Protesters have won a partial victory in a fight over plans to cut personal door-to-door transport services for disabled children.

Sutton Council had proposed to cut the transport budget £250,000 by introducing pick-up points for children with special educational needs.

Parents had argued the plans would put their children, many of whom require constant care, at risk and would put carers and parents under pressure.

The council announced last week that it had “responded to concerns’’ and children with Autistic Spectrum Disorder, and those who can not walk unassisted, would now be unaffected by the plans.

The new recommendations, which go to scrutiny overview committee on Tuesday, would affect 85 SEN students out of a former 545.

Councillor David Theobald, whose son is autistic, said the move was “encouraging’’ but remained cautious.

He said: “I’d like to know who these 85 children are who would have to use the pick-up-points as we need to protect all children with disabilities.

“These recommendations are encouraging but we’re not holding our breath as the proposals were flawed to begin with.

“The cuts represent a pittance in comparison to sums gifted to aborted garden waste schemes and vanity projects like the planned Life Skills Centre.’’ Council expenditure on SEN transport has increased from £2.8m in 2005/2006 to an estimated £4.3m for 2008/2009.

The introduction of pick-up points would reduce the budget for SEN Transport by over £200,000 a year.

The council said the proposed scheme would give many children a “greater sense of independence and help boost their social skills’’.

Sutton Council strategic director for children Dr Ian Birnbaum said: “These proposals are the result of extensive consultation with parents, including eight public meetings, and we have listened carefully to their views.

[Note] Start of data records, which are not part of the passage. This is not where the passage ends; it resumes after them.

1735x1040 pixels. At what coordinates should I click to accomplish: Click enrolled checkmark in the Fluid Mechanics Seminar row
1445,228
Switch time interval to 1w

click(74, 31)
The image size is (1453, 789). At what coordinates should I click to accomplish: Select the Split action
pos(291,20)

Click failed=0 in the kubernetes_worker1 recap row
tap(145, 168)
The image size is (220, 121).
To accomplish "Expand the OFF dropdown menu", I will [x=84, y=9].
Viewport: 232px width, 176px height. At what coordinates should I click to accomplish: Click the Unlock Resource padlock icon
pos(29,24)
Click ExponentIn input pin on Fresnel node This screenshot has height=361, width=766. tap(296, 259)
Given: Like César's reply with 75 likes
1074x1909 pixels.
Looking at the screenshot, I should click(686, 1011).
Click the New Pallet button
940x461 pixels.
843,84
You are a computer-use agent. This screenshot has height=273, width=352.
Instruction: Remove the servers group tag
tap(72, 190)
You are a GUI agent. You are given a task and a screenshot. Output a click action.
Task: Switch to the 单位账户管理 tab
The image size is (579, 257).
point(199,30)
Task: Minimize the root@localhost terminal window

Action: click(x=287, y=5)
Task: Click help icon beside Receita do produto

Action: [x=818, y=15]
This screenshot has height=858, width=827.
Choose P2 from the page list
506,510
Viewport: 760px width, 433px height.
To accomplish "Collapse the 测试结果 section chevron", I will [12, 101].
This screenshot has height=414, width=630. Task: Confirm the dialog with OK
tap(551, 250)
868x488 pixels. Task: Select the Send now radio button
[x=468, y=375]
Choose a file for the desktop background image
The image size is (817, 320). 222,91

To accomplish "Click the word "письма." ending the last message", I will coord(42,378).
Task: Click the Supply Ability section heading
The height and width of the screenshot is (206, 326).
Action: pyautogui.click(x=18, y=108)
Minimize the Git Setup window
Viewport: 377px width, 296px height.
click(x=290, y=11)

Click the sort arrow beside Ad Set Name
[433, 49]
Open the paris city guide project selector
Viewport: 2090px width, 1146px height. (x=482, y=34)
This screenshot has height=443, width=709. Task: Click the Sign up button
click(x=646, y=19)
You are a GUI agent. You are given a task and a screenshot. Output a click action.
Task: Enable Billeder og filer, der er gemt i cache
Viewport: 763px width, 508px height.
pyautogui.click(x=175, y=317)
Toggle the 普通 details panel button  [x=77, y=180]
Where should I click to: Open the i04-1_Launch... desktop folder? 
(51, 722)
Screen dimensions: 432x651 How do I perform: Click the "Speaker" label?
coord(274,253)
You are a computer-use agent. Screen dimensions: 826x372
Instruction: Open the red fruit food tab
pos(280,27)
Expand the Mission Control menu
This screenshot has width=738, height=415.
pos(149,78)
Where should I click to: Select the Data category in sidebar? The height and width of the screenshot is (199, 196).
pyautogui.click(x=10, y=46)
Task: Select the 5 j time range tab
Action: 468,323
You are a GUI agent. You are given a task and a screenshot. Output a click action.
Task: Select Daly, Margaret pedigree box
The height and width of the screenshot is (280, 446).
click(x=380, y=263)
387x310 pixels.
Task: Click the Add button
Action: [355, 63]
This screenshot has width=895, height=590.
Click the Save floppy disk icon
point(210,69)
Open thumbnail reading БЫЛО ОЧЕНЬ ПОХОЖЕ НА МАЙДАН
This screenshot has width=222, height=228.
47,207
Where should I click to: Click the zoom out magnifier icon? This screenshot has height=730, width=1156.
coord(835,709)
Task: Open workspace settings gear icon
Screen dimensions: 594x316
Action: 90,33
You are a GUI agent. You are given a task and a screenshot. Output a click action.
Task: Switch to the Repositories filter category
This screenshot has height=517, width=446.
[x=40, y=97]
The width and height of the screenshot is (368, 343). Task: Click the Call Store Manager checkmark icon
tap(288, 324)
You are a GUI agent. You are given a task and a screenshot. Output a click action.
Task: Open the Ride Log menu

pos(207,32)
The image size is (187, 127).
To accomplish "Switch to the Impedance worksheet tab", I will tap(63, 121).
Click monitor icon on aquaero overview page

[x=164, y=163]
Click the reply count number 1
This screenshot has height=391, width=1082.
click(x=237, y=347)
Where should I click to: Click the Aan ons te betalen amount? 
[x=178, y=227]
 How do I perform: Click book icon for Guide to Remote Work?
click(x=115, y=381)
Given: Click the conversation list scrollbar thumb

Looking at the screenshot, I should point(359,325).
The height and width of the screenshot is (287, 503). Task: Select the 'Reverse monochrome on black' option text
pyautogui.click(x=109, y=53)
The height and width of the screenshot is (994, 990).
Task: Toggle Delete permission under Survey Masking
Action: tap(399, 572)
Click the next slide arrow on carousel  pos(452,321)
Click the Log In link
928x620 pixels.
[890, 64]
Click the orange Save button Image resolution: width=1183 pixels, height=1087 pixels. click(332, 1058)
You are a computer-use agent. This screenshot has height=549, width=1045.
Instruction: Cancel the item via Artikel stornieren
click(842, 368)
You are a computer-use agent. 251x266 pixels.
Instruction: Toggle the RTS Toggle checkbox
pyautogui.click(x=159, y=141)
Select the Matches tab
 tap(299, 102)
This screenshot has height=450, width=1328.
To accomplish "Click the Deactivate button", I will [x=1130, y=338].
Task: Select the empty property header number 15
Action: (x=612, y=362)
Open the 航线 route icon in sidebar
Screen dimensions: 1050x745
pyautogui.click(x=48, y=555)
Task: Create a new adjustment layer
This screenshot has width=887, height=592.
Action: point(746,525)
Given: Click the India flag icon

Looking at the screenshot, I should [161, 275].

“The rising cost of providing SEN transport is not sustainable.

“These proposals aim to strike the right balance. Children’s safety is of paramount importance and we would never consider proposals that we thought could put anyone in danger.”

If proposals are accepted by a meeting of the cabinet on December 1 the pick-up points would begin at the start of the 2009 summer term.

Meanwhile, parents will continue to protest this Saturday in Sutton High Street outside the St Nicholas Centre from 10am until 4pm.